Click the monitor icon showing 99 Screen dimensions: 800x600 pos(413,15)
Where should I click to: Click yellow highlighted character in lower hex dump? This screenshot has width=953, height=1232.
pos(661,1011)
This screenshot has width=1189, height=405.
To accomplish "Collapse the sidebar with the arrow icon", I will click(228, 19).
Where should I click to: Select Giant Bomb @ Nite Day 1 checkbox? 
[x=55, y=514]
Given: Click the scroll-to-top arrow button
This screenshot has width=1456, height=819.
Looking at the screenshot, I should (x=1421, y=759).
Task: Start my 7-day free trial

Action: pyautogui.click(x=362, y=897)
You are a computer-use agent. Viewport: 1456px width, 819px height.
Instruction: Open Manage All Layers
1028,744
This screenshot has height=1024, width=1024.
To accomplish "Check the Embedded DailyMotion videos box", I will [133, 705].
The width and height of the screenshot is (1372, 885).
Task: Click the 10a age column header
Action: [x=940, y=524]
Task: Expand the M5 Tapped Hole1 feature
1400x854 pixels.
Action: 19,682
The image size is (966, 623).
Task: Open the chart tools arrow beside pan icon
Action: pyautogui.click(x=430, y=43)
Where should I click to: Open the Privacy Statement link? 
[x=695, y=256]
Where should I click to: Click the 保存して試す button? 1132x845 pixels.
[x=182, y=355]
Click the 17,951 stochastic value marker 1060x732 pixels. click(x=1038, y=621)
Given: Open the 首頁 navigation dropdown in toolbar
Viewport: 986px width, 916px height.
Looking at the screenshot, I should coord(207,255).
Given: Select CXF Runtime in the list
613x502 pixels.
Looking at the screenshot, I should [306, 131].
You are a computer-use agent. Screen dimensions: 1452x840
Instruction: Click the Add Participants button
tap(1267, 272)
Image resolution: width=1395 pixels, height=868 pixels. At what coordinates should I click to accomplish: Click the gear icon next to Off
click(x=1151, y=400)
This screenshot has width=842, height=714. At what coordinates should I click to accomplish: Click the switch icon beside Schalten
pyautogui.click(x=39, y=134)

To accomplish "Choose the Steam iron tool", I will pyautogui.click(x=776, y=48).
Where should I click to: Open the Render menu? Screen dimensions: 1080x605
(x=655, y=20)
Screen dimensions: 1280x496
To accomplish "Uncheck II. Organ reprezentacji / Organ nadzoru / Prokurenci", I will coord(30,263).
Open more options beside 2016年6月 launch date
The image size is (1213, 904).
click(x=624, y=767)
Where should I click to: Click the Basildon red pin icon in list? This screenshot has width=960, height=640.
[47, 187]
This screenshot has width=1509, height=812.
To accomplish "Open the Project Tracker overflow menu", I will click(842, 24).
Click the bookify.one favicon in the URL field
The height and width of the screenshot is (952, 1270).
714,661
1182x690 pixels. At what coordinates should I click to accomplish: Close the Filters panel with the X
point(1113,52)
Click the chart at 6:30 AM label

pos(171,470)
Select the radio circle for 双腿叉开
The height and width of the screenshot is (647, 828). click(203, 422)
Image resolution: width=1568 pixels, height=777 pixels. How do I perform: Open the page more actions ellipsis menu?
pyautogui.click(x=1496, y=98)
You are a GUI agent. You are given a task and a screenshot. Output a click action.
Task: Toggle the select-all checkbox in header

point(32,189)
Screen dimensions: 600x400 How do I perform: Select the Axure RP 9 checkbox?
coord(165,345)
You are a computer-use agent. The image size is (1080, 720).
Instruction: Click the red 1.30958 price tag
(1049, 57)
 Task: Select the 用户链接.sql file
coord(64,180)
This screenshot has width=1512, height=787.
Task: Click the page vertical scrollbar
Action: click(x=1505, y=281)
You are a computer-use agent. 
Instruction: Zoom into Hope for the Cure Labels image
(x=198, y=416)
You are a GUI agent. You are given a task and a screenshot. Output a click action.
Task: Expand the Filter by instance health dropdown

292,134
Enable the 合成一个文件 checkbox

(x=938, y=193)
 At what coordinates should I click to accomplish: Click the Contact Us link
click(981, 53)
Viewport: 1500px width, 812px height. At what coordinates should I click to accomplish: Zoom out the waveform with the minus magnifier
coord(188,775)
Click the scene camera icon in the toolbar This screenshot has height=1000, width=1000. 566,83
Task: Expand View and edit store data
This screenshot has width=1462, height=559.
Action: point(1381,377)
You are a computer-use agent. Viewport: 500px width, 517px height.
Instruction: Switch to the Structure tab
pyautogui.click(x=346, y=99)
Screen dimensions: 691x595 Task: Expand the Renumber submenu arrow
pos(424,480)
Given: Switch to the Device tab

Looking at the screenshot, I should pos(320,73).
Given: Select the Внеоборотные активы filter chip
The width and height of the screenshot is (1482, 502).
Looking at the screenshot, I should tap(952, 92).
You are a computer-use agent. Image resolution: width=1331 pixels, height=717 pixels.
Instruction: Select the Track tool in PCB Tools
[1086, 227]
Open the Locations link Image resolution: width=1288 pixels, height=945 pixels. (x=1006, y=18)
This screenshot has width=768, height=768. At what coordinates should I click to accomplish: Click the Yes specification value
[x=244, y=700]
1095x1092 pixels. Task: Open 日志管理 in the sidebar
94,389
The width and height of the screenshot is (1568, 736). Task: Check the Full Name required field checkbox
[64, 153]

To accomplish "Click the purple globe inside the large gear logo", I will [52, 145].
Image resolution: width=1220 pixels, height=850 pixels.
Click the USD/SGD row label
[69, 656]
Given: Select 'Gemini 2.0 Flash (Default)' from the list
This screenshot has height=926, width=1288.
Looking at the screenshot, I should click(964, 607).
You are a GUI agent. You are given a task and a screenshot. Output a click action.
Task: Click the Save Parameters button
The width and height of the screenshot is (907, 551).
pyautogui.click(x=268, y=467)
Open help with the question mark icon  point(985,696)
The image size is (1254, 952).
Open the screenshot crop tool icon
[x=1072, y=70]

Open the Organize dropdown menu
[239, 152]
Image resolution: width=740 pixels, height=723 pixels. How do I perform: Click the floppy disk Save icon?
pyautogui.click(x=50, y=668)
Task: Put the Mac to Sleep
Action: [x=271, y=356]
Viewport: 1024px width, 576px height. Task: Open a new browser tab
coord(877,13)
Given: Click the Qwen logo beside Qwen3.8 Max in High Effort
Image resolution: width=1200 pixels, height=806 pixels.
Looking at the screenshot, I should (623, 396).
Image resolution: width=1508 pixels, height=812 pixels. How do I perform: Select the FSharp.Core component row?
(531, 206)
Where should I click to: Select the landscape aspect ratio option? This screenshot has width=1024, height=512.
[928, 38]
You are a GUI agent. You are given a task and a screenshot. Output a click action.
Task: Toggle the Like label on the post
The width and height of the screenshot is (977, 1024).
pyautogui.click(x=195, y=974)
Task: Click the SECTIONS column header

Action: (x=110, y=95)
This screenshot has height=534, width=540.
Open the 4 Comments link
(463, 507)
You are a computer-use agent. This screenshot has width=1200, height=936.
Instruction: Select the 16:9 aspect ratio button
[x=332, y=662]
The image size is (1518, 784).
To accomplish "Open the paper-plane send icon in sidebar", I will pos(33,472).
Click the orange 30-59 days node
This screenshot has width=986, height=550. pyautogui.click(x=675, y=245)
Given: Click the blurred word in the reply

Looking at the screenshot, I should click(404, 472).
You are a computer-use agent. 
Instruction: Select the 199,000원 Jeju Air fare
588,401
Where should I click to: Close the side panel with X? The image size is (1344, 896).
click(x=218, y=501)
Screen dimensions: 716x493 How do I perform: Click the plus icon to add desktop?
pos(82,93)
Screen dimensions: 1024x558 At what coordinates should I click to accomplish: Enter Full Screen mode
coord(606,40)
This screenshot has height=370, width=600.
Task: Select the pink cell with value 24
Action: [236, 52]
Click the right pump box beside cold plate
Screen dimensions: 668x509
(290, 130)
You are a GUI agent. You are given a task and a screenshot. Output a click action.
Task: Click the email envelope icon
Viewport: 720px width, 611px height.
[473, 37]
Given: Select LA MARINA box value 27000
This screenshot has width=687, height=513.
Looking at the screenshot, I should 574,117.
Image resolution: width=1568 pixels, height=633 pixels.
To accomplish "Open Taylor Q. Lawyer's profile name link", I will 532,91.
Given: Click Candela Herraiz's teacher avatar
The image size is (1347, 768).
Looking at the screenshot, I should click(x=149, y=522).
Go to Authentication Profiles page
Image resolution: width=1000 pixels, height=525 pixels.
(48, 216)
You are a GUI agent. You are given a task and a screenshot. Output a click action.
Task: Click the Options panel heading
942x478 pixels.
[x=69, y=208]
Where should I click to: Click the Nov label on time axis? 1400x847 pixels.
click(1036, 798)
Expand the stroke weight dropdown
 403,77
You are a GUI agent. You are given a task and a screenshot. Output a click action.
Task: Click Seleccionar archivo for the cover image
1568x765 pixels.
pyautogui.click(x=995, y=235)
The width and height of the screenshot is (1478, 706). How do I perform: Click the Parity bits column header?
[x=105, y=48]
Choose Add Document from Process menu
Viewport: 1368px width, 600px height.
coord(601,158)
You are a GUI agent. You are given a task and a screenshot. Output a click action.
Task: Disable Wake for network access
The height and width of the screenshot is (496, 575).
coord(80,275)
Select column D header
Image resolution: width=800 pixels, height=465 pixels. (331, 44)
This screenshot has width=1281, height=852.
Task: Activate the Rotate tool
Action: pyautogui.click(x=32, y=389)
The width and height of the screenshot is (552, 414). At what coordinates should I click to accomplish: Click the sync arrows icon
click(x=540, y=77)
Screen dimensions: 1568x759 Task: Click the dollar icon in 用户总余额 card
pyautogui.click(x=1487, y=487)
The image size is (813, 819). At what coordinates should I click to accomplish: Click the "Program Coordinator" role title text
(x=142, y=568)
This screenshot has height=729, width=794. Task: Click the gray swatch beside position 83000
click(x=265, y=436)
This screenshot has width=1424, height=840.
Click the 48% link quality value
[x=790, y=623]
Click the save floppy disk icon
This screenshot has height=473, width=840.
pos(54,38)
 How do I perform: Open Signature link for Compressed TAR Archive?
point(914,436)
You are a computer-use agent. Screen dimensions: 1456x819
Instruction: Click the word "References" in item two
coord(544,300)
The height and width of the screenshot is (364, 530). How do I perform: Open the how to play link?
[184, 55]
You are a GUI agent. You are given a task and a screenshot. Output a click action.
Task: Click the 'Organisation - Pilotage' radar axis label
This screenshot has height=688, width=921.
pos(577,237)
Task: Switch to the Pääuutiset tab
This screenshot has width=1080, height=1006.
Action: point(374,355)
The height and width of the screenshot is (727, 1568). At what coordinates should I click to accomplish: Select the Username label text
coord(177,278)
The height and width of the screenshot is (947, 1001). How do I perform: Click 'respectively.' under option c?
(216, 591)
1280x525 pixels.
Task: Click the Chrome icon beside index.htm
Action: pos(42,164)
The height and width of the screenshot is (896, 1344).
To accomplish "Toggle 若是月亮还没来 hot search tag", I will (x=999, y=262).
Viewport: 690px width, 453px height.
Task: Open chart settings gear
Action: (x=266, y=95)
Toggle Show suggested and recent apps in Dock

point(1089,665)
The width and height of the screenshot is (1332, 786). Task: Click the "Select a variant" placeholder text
== == ==
_Short task_: Copy the data from the start through the line that contains "pos(661,1011)", with that line included.

_The result_:
Click the monitor icon showing 99 Screen dimensions: 800x600 pos(413,15)
Where should I click to: Click yellow highlighted character in lower hex dump? This screenshot has width=953, height=1232.
pos(661,1011)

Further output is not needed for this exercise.